Learning from Mental Health in Schools Conference Friday 17 March 2023 at 2:44 pm

Just went to the Mental Health in Schools Conference

by Nataša Pantović 

Our body is like a tree, it roots itself spreading high and its fruit, an apple rots when it is hit. And we are all fully aware how the life-force within teenagers can hit hard and frequently. Patches can spread so quickly within our-own minds that we have a feeling that the hit will take the whole apple if we do not react consciously. Likewise our mental health can easily be weakened by the stress a family passes through during the time of exams when our teens find it extremly hard to stop and concentrate - in a hedonistic sunny society offering lots of safe and free fun for teens, foreigners, English students. 

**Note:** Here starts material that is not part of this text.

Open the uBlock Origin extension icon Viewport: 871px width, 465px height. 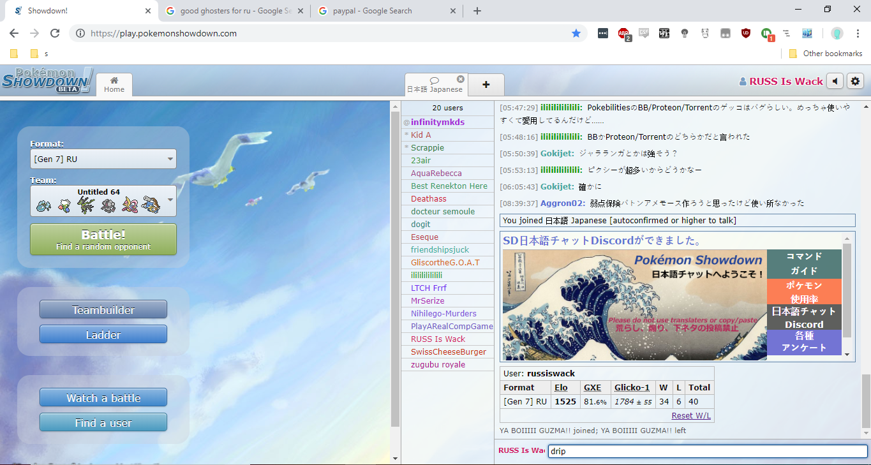coord(745,33)
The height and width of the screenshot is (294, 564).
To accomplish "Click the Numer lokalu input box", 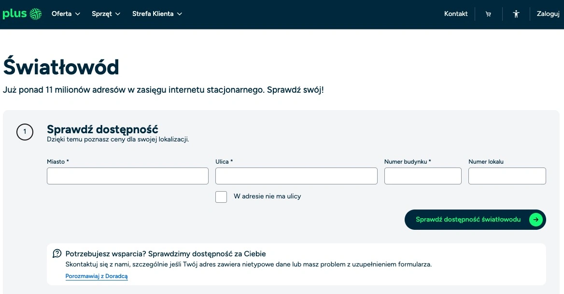I will point(507,176).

Both Yogananda and Krishnamurti refer to mind as the toughest elephant to contain. The Christianity too offer sucrifice as a solution to the lives of individuals, helping refugees that have been stripped away from families, loved ones, and from their own support structure.

The Qawra school, the Maltese President in her openning speach Dr Marie Louise Colero Preca has mentioned, now has 56 nationalities.  Handling such diverse and multinational environment can at certain moments be extremly difficult, when our day to day lives are impacted, can we go back to positivity? The English studies have shown that One in Four people will need mental health support throughout a given year. Usualy young men. Kids are sometimes suicidal at the age of 9. Therefore, we as English and Maltese community, need to strive as nations, to make mental health services accessible to all, dealing with mental health not mental illness.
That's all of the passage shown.